Google DeepMind Launches Robotics AI Capable of “Thinking” Before Acting
MOUNTAIN VIEW, CA - Google DeepMind has announced Gemini robotics 1.5, a new artificial intelligence system designed to imbue robots with the ability to reason and plan before executing tasks - a capability researchers describe as “thinking.” Alongside this, the company is releasing an “Embodied reasoning” (ER) model, now available in Google AI Studio, allowing developers to generate instructions for robots.

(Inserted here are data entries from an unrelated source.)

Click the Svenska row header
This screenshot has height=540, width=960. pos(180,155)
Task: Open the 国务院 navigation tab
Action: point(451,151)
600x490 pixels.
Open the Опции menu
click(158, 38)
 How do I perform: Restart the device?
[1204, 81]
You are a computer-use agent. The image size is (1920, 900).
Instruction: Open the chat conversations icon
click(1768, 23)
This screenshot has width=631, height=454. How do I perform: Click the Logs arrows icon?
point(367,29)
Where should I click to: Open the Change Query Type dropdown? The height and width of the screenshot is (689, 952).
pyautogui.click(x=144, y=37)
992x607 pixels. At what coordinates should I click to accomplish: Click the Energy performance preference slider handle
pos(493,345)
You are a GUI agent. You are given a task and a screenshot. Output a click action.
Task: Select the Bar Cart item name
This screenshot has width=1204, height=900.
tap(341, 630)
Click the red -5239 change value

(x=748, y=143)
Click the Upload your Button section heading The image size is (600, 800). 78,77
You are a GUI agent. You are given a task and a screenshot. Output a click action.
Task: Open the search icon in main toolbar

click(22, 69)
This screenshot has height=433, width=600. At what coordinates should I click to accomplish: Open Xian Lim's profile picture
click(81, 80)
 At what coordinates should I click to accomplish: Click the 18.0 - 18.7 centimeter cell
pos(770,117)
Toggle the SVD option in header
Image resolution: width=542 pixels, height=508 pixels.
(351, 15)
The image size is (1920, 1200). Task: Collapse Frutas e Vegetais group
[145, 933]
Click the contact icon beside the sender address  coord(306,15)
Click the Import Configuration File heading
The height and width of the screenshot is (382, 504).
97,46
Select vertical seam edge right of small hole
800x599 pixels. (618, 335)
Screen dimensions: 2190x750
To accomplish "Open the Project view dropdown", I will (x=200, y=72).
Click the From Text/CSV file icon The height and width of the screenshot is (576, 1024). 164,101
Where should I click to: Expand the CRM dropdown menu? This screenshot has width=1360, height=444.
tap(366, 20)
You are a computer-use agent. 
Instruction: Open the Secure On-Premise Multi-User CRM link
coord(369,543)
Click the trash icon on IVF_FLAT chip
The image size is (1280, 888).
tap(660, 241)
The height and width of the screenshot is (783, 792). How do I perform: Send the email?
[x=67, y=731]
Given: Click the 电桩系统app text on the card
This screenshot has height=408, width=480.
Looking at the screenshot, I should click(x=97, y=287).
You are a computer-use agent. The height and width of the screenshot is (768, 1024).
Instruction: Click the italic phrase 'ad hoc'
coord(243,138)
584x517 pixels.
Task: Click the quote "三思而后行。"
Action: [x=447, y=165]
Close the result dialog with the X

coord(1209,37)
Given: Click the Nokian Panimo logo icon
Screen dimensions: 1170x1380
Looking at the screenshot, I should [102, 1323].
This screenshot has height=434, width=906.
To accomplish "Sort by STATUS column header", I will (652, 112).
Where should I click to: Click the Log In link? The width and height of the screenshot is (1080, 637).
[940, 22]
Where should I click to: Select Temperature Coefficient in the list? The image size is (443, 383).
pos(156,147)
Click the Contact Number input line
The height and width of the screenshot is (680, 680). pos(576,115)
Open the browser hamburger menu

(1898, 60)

This advancement marks a notable leap toward more versatile and adaptable robots. Previously, AI models required bespoke programming for each robotic platform.Gemini Robotics 1.5, built upon the Gemini foundation models and fine-tuned for physical environments, can transfer skills learned on one robot – such as DeepMind’s two-armed Aloha 2 – to another, like the humanoid Apollo, without specialized adjustments. This “agentic capability” promises to streamline robotics development and unlock more complex, multi-stage tasks.
The system operates through a collaborative process. Gemini Robotics 1.5, the “action model,” receives instructions from the ER model and utilizes visual input to guide its movements. Crucially, it also independently considers the best approach to each step. “There are all these kinds of intuitive thoughts that help [a person] guide this task, but robots don’t have this intuition,” explained kanishka Rao of DeepMind. “One of the major advancements that we’ve made with 1.5 in the VLA is its ability to think before it acts.”
While gemini Robotics 1.5, the robot control model, remains available only to trusted testers, the release of the ER model in Google AI Studio opens the door for developers to experiment with robotic instruction generation. This development signals a move toward more elegant robotic systems capable of handling increasingly complex real-world scenarios, though widespread consumer applications like automated household chores remain a future goal.